The protection from hepatic fibrogenesis conferred by the symbiotic mixture, may translate a decrease in LPS-induced activation of hepatic stellate cells. In fact, LPS signaling in hepatic stellate cells, through toll-like receptor (TLR)-4, sensitizes them to fibrogenic effect of transforming growth factor (TGF)-β, by down-regulation of the TGF-β pseudoreceptor Bambi.35 However, the protection from liver fibrosis occurred previously to the decrease in serum LPS levels, which suggests LPS-independent mechanisms conferring protection against fibrosis.

In conclusion, gut dysbiosis seems to have a crucial role in the pathogenesis of obesity, metabolic syndrome and NAFLD/NASH. Since there is no effective available treatment for NAFLD/NASH, targeting the gut microbiota is an anticipated good candidate approach for the management of this disease. Despite the high hopes in this approach by the scientific community, lack of solid evidence precludes the implementation of probiotics in the clinical practice to treat NAFLD patients. The confusion in the field is extraordinary; there are many different formulations with different probiotics and/or prebiotics.
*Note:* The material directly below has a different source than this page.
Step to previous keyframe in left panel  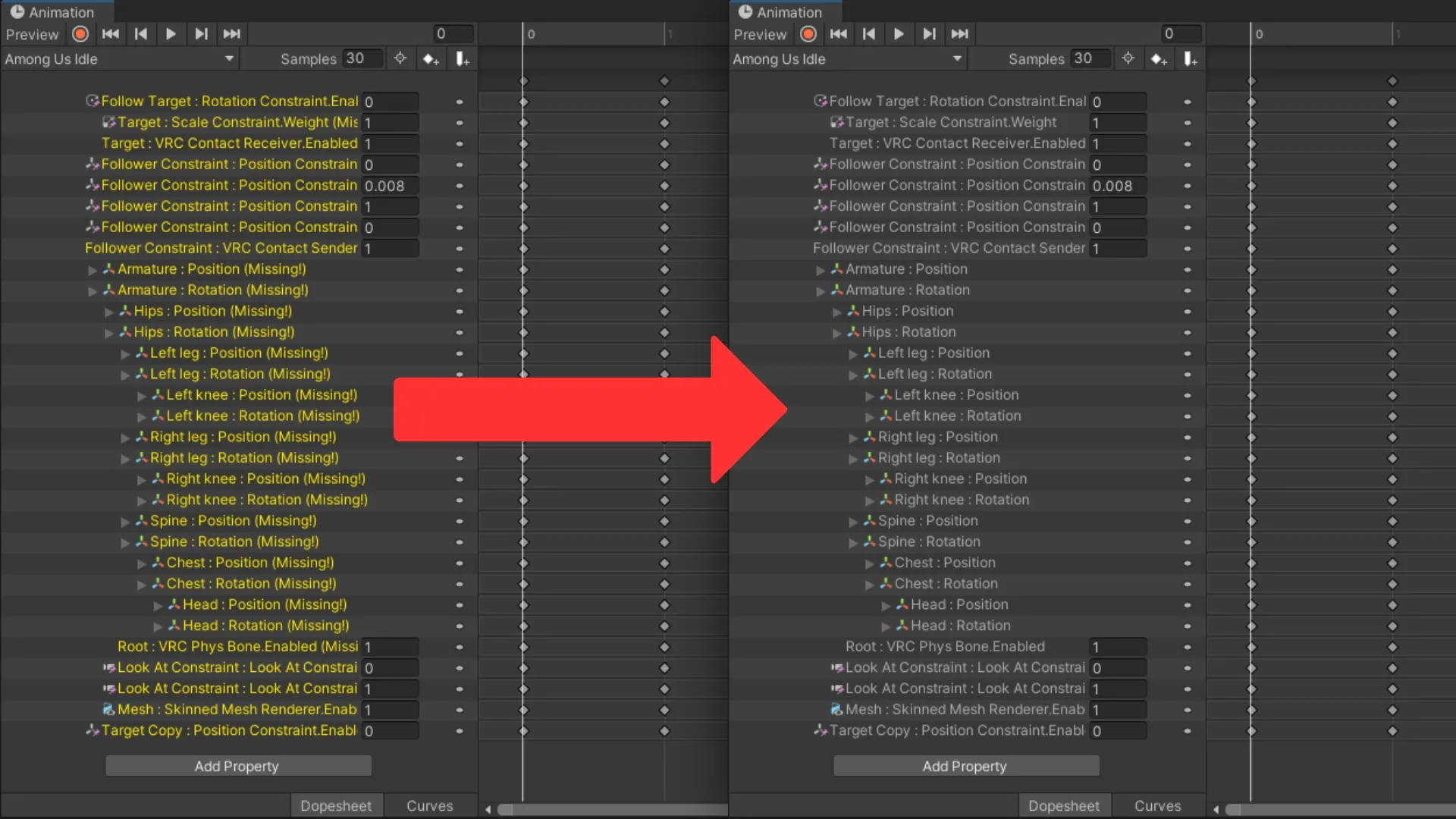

There are little clues of how long should treatment be applied, though the high resilience of our gut microbiota suggests that we might need life-long interventions. Human studies are difficult to implement in a slowly-progressive disease such as NAFLD, and it becomes essential to have strong preclinical studies guiding the design of future randomized controlled studies in humans. This study further increases the knowledge in the field and gives hepatologists extra hope in the probiotics approach in NAFLD, by showing a decrease in liver fibrosis, the strongest prediction of morbi-mortality in NAFLD.